PROBLEM REQUIREMENTS -> Arrange the part of the records that opens with the line containing "Image resolution: width=316" and closes with the line containing "Looking at the screenshot, I should pos(567,40)." as a Markdown table, leaving out blank lines. Use a column named Row, holding each line's number in order, and a column named Line, holding the line itself.

----- ENTRIES SHOWN -----

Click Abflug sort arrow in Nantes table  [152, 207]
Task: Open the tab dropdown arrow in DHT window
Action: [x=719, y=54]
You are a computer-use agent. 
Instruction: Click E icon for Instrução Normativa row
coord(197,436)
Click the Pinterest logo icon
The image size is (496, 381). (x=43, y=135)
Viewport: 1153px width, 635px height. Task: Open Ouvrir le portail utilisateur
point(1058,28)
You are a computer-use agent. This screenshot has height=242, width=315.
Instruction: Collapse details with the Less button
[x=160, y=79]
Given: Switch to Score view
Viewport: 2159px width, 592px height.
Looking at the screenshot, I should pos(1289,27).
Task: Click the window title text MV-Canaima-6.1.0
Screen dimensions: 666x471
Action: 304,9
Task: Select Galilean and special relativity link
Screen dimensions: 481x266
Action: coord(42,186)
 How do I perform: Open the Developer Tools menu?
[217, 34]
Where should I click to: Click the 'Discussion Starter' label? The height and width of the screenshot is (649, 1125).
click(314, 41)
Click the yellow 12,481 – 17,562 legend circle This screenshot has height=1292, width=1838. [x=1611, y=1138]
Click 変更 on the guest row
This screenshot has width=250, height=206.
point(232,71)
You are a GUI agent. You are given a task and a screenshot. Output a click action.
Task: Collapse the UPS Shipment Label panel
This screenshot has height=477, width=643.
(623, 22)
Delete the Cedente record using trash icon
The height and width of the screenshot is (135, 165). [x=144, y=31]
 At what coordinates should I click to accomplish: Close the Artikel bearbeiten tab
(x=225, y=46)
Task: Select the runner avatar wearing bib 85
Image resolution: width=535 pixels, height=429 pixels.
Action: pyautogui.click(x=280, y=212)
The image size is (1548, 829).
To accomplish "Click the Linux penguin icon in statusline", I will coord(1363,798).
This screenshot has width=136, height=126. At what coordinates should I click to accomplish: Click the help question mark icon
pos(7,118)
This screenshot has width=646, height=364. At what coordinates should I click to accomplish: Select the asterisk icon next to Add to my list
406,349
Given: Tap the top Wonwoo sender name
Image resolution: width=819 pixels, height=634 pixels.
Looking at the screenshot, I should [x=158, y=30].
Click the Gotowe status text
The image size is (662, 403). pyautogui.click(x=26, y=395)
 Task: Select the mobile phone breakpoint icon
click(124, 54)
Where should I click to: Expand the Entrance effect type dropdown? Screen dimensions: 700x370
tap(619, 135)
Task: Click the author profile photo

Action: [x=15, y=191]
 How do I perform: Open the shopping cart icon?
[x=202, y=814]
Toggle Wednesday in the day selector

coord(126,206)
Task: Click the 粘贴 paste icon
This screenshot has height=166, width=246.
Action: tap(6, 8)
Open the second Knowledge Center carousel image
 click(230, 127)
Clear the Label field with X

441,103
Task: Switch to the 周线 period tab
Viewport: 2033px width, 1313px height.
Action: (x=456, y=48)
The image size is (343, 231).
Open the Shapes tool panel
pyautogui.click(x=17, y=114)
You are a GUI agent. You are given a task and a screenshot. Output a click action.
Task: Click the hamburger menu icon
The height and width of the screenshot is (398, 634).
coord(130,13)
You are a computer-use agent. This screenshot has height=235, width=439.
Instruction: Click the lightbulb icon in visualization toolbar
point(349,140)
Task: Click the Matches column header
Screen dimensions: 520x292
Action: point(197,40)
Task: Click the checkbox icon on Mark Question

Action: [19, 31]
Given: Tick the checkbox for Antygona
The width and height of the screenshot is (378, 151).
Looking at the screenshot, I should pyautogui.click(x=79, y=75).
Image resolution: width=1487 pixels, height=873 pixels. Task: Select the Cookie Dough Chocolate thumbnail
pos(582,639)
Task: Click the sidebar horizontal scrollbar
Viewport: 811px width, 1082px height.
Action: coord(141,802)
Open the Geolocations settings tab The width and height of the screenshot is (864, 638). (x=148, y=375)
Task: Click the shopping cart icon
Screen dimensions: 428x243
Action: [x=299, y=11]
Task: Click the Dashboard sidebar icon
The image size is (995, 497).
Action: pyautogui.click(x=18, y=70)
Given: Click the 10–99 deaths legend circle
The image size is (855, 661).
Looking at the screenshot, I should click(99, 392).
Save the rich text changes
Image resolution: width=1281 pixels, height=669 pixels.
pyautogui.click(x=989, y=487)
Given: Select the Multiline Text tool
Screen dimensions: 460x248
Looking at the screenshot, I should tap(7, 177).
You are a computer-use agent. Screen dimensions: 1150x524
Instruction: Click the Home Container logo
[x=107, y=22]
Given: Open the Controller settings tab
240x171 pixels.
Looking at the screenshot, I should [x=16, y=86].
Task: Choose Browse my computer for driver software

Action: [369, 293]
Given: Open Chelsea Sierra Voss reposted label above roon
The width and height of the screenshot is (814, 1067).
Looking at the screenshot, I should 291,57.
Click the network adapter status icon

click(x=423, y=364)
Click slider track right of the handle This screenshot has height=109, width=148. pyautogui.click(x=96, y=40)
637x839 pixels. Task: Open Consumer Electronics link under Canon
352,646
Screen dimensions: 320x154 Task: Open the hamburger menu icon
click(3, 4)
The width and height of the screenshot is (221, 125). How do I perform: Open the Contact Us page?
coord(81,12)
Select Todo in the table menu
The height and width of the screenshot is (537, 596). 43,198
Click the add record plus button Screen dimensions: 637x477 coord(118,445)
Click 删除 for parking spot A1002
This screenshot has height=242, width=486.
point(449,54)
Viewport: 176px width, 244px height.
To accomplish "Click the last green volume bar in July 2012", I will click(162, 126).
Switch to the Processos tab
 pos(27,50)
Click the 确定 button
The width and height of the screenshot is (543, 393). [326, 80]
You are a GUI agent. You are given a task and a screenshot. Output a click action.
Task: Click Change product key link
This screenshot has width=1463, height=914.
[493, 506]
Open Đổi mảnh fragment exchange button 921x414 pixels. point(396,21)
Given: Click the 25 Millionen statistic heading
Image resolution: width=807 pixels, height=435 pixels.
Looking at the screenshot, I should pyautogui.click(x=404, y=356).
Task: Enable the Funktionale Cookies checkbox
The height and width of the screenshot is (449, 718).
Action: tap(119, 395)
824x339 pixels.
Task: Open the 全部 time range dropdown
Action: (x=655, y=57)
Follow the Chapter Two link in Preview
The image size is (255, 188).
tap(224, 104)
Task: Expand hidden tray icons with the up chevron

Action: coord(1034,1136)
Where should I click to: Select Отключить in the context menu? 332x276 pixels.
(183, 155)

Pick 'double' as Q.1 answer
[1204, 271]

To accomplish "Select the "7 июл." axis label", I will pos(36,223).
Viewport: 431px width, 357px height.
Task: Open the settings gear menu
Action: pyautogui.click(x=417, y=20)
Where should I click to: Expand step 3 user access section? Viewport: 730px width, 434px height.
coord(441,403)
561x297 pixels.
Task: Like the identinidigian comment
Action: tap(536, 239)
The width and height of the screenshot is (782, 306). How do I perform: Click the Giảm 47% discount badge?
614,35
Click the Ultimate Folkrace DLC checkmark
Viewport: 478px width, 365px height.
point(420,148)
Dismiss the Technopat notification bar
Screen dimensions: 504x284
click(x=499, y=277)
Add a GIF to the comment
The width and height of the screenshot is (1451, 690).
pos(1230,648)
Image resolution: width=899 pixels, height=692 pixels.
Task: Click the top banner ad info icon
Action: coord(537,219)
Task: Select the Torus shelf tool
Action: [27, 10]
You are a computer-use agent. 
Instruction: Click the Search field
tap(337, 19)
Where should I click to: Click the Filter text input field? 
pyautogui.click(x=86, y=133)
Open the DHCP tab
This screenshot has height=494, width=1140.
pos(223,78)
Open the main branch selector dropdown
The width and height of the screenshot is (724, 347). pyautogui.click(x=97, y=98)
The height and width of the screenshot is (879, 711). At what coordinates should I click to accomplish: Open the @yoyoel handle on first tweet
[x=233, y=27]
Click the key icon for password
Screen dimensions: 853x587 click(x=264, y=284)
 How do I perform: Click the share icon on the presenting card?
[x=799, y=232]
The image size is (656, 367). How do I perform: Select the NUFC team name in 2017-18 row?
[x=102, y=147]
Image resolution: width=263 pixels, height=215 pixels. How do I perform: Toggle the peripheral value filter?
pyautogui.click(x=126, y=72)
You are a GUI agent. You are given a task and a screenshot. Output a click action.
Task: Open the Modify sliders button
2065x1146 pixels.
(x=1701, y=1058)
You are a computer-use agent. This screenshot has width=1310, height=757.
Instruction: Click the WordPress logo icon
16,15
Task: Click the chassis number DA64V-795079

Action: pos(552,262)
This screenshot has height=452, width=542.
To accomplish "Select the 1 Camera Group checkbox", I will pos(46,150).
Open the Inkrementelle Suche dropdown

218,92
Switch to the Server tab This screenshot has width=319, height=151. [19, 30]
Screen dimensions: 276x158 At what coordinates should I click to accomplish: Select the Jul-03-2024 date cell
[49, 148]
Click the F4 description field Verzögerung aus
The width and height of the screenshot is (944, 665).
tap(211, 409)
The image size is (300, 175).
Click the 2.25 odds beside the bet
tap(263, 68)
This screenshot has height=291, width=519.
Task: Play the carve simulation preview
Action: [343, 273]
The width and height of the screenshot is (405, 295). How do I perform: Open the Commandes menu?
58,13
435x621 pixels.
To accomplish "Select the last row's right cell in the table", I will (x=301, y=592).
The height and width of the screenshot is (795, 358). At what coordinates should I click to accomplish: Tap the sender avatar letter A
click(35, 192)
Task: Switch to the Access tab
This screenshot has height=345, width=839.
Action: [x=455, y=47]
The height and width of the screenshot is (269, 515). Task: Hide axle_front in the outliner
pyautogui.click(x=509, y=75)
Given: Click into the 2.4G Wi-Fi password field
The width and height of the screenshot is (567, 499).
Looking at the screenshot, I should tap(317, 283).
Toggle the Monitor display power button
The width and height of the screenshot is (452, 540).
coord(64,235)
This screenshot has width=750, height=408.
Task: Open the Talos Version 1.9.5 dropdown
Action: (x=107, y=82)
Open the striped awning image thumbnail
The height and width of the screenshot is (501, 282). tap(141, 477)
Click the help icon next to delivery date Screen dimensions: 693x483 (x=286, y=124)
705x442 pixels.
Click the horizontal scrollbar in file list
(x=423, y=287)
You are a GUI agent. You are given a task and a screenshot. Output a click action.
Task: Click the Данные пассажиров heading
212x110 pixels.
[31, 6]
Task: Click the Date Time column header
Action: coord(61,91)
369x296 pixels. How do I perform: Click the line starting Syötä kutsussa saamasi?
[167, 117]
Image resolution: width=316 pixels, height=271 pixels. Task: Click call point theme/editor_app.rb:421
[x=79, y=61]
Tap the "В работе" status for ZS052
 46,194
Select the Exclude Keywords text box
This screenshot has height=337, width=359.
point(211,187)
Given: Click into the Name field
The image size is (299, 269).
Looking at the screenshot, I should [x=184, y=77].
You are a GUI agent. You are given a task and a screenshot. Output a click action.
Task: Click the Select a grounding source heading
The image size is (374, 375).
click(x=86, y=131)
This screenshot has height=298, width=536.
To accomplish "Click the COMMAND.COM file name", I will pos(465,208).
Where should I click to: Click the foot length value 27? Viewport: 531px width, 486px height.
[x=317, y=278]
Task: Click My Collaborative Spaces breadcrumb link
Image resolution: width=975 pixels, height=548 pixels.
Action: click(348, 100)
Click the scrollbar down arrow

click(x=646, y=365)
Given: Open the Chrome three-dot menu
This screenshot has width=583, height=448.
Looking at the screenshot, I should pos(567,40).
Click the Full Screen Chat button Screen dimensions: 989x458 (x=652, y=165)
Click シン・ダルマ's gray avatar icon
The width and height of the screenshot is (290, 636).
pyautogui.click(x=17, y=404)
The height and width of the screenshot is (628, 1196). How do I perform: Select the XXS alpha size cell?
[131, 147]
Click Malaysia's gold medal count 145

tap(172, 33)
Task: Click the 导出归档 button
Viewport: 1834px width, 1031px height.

-----

EXPECTED ANSWER ->
| Row | Line |
|---|---|
| 1 | Image resolution: width=316 pixels, height=271 pixels. Task: Click call point theme/editor_app.rb:421 |
| 2 | [x=79, y=61] |
| 3 | Tap the "В работе" status for ZS052 |
| 4 |  46,194 |
| 5 | Select the Exclude Keywords text box |
| 6 | This screenshot has height=337, width=359. |
| 7 | point(211,187) |
| 8 | Given: Click into the Name field |
| 9 | The image size is (299, 269). |
| 10 | Looking at the screenshot, I should [x=184, y=77]. |
| 11 | You are a GUI agent. You are given a task and a screenshot. Output a click action. |
| 12 | Task: Click the Select a grounding source heading |
| 13 | The image size is (374, 375). |
| 14 | click(x=86, y=131) |
| 15 | This screenshot has height=298, width=536. |
| 16 | To accomplish "Click the COMMAND.COM file name", I will pos(465,208). |
| 17 | Where should I click to: Click the foot length value 27? Viewport: 531px width, 486px height. |
| 18 | [x=317, y=278] |
| 19 | Task: Click My Collaborative Spaces breadcrumb link |
| 20 | Image resolution: width=975 pixels, height=548 pixels. |
| 21 | Action: click(348, 100) |
| 22 | Click the scrollbar down arrow |
| 23 | click(x=646, y=365) |
| 24 | Given: Open the Chrome three-dot menu |
| 25 | This screenshot has width=583, height=448. |
| 26 | Looking at the screenshot, I should pos(567,40). |